Man, did the winds of change ever blow in the sixties. No part of American life was untouched.

In short track racing the times were especially colorful and dynamic. There were race tracks everywhere, and everyone was monkeying with the rules. Countrywide, the sport was transitioning from the clunky jalopies of the fifties towards the more permanent shape the cars took in the seventies.

In California, at venues like Ascot and Balboa Stadium, the square tops of the Southern California Jalopy Association gave way to the early sprint cars of the California Racing Association. In the Southeast, the mighty coupes of Ralph Earnhardt and Runt Harris were relegated to a field behind the barn, replaced by A-frame cars, the early late models.

In northern New England, the jalopies became so chopped and channeled that they quite properly became known as the “cutdowns”. These unruly little flyweights offered up great and gutsy racing at asphalt quarter-miles like Westboro, Groveland, and West Peabody in Massachusetts; Dover, Loudon, Hudson, and Lee in New Hampshire; and Scarborough and Arundel, Maine. But it all lasted for only a brief period of time.

Bob Cloutier’s #84 cutdown (above and center below) was prototypical of its genre. The car was glued together right at the dawn of the decade, before the widespread availability of specialty racing parts. Like Reino Tulonen’s jalopy run in the mid-fifties (below, left), Cloutier’s car still perched on a ’34 Ford frame, but it was creatively – if a little awkwardly – reworked and shortened. The cab, from a 1950 Ford pickup, was mounted on a conduit cage, along with a cowl from an old Dodge truck found in the woods. The motor was a highly polished Flathead with multiple carbs.

Those carburetors posed a curious challenge. As is often the case with racing and beer drinking, one or two won’t be enough for long. Especially as the overhead engines came into play, cutdown guys were going with four carbs – and then six. Making a six-throat throttle linkage work smoothly and reliably in racing conditions is quite a feat for a backyard mechanic. The consequences of getting it wrong could be quite severe: When a linkage stuck, it tended to be wide open.

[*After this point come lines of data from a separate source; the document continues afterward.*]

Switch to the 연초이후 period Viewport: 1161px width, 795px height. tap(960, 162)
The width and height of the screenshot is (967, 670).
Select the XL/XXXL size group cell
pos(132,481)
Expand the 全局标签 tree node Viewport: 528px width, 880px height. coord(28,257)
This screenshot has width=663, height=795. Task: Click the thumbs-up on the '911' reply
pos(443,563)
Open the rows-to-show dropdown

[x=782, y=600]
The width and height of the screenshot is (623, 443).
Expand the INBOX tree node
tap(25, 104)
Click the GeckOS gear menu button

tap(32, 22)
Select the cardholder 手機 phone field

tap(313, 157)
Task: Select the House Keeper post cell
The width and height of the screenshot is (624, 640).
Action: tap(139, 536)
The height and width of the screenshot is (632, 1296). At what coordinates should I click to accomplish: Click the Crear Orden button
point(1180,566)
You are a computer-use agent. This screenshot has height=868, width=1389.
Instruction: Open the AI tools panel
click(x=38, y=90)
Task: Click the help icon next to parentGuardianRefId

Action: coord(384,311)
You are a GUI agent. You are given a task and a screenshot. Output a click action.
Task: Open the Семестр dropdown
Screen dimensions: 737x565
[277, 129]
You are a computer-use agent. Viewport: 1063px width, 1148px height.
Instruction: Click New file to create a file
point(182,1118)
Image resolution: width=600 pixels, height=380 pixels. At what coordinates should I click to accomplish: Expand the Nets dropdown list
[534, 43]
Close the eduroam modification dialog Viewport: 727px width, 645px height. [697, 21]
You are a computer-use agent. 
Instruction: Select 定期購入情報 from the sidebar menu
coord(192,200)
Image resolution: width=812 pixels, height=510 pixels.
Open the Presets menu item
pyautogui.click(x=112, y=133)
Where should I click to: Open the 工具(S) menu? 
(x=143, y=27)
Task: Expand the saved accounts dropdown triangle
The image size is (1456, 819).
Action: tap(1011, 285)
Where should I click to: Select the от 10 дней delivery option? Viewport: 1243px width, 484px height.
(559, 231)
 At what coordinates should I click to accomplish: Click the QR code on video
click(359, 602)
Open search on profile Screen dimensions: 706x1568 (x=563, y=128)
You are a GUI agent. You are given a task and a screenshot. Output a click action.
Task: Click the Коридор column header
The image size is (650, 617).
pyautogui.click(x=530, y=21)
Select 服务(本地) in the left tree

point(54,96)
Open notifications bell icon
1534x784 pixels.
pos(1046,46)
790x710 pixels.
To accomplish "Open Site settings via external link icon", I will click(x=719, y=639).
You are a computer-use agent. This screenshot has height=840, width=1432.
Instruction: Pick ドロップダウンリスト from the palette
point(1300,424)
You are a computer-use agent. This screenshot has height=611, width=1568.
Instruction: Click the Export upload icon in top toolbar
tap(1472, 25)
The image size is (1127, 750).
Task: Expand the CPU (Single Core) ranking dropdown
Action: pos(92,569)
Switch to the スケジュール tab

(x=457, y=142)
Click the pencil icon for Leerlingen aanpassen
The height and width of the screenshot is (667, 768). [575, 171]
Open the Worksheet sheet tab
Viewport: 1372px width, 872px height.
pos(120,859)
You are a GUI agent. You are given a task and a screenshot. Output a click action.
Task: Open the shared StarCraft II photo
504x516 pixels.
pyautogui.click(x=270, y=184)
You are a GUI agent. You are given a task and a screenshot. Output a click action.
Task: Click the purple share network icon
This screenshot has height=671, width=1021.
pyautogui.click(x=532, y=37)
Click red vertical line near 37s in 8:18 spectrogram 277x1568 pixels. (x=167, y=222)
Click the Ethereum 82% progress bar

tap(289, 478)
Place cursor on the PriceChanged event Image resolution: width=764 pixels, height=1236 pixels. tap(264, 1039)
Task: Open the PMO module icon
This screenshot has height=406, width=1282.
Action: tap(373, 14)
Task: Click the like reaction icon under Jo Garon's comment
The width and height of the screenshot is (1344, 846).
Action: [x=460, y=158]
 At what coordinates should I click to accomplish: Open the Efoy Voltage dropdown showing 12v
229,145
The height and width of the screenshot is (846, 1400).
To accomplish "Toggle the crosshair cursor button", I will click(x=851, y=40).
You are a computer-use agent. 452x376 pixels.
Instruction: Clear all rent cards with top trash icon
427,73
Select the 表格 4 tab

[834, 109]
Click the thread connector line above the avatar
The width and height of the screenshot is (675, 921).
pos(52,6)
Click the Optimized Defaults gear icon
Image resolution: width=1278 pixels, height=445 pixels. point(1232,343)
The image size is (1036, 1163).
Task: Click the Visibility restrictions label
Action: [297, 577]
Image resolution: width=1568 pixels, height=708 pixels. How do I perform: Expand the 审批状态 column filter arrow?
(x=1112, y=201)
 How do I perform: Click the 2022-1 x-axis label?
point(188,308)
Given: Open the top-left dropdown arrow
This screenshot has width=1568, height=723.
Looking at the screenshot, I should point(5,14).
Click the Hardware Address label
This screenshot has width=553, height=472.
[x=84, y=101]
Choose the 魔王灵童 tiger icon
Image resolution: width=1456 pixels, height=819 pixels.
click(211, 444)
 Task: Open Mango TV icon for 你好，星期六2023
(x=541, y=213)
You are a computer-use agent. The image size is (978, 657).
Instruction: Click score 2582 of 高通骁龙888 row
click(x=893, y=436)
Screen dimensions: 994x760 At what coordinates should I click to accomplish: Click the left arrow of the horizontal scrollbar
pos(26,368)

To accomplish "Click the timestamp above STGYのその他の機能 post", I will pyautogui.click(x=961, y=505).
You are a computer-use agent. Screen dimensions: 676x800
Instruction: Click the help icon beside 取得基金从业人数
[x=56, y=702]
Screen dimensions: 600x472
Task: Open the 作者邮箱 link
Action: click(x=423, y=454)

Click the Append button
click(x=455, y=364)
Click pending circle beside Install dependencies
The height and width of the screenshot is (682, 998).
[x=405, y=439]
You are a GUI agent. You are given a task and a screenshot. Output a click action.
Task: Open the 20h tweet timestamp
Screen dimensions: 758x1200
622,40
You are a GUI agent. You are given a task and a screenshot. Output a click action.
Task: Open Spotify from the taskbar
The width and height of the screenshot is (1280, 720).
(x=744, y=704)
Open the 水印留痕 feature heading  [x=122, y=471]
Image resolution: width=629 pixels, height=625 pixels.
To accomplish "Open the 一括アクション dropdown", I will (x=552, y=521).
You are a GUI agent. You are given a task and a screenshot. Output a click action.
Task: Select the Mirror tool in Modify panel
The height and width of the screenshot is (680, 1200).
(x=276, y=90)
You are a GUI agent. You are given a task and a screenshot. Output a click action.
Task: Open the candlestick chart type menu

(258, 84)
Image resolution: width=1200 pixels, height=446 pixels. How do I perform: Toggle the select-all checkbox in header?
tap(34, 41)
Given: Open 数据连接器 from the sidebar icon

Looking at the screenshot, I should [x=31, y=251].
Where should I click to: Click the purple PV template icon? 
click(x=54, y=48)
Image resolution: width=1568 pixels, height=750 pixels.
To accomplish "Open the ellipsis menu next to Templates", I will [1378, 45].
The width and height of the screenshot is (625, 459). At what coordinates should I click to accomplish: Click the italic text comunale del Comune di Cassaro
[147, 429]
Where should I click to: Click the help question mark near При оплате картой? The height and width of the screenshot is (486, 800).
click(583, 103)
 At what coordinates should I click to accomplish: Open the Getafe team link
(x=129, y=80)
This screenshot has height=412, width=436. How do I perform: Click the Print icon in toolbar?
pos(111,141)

For several seasons cutdown racing was haunted by horrific wrecks, cars flying off the ends of straightaways, full throttle. It seemed that all the early hot shoes experienced their sky rides – Bentley Warren, Carl Tiberio, Archie Archambault, Jimmy Martel. It was not always a survivable adventure. Hank Kiasim died in the woods off the third turn at Hudson, Charlie Coffin at The Pines.

It wasn’t long before the technical complexion of the pit area had changed again. Leading car builders had found that it was easier to start from scratch – to design chassis using tubing rather than cobbling something together with a rusted junkyard frame. Additionally, the wide use of fuel injection and professionally engineered mounts and linkages drastically improved reliability. As the railed Tewksbury Auto Parts “Flying 5” with Smokey Boutwell at the wheel shows clearly (below, right), cutdowns of the late sixties were really early supermodifieds, ready to take on the steamroller tires and honker motors of the seventies.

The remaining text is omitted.